Improved constructions of PRFs secure against related-key attacks

Abstract

Building cryptographic primitives that are secure against related-key attacks (RKAs) is a well-studied problem by practitioners and theoreticians alike. Practical implementations of block ciphers take into account RKA security to mitigate fault injection attacks. The theoretical study of RKA security was initiated by Bellare and Kohno (Eurocrypt '03). In Crypto 2010, Bellare and Cash introduce a framework for building RKA-secure pseudorandom functions (PRFs) and use this framework to construct RKA-secure PRFs based on the decision linear and DDH assumptions. We build RKA-secure PRFs by working with the Bellare-Cash framework and the LWE- and DLIN-based PRFs recently constructed by Boneh, Lewi, Montgomery, and Raghunathan (Crypto '13). As a result, we achieve the first RKA-secure PRFs from lattices.
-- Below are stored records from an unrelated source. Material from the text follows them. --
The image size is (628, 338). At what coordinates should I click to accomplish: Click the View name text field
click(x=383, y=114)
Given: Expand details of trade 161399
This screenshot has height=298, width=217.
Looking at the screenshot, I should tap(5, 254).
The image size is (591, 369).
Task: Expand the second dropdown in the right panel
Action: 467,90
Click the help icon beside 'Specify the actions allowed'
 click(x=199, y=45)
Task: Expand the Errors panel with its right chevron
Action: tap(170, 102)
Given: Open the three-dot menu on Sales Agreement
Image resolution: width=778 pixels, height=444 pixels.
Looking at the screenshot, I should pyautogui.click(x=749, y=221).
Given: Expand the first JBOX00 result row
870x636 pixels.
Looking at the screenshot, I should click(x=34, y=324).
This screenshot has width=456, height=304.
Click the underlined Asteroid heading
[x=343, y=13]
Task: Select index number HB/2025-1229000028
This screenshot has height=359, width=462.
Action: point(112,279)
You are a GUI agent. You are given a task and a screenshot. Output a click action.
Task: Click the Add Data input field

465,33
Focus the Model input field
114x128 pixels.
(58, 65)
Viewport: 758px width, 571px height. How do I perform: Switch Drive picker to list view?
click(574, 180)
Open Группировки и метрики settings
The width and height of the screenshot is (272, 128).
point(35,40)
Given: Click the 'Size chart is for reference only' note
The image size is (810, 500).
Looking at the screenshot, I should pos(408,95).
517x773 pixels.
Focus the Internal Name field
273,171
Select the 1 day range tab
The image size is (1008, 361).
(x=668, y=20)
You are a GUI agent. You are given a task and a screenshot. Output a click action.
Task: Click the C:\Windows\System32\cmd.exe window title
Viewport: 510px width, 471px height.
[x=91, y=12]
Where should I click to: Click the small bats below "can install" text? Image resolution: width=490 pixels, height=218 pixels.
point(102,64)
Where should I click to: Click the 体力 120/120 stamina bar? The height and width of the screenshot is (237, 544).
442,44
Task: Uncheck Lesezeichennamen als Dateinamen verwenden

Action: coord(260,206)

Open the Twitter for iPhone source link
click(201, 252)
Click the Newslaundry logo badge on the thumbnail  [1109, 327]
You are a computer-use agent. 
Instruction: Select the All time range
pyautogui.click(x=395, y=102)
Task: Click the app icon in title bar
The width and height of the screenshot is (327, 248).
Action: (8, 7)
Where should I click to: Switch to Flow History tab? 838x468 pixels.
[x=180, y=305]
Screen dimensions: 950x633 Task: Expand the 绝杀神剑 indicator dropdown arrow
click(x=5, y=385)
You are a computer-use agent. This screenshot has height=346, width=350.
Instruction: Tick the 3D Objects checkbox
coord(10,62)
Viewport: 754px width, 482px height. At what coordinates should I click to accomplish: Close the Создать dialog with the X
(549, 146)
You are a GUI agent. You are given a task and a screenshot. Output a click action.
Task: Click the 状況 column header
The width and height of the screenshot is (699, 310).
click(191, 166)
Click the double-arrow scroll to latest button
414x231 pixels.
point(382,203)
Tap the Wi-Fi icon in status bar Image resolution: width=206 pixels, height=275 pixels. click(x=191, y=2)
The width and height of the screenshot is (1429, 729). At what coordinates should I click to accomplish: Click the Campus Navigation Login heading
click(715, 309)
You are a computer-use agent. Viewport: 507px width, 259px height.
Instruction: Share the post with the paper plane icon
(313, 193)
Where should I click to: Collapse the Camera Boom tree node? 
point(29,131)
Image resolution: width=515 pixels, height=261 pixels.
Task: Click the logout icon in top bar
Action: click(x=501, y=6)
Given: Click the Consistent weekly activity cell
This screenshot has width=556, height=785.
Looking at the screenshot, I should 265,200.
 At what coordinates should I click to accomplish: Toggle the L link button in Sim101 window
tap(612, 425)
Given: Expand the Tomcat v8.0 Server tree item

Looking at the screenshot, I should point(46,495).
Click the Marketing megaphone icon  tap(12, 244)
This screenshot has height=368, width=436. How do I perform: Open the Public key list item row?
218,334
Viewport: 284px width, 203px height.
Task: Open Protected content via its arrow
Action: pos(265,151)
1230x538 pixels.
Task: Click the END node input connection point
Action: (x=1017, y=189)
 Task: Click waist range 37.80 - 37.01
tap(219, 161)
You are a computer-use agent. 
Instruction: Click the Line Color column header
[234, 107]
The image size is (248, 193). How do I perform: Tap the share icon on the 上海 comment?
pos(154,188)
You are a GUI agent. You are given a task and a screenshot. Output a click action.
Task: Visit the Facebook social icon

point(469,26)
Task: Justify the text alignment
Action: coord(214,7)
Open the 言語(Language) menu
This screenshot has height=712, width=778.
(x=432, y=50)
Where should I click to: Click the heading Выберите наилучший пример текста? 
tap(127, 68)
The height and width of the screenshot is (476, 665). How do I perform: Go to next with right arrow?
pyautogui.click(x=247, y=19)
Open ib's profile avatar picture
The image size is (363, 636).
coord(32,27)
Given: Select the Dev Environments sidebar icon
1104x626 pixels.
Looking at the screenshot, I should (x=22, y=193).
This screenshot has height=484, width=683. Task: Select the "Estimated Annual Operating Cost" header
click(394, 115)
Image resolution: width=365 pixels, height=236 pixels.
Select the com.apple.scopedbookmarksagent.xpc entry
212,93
In addition, we note that our DLIN-based PRF (based on multilinear maps) is the first RKA-secure PRF for affine classes under the DLIN assumption, and the first RKA-secure PRF against a large class of polynomial functions under a natural generalization of the DLIN assumption. Previously, RKA security for higher-level primitives (such as signatures and IBEs) were studied in Bellare, Paterson, and Thomson (Asiacrypt '12) for affine and polynomial classes, but the question of RKA-secure PRFs for such classes remained open. Although our RKA-secure LWE-based PRF only applies to a restricted linear class, we show that by weakening the notion of RKA security, we can handle a significantly larger class of affine functions. Finally, the results of Bellare, Cash, and Miller (Asiacrypt '11) show that all of our RKA-secure PRFs can be used as building blocks for a wide variety of public-key primitives. © 2014 Springer International Publishing.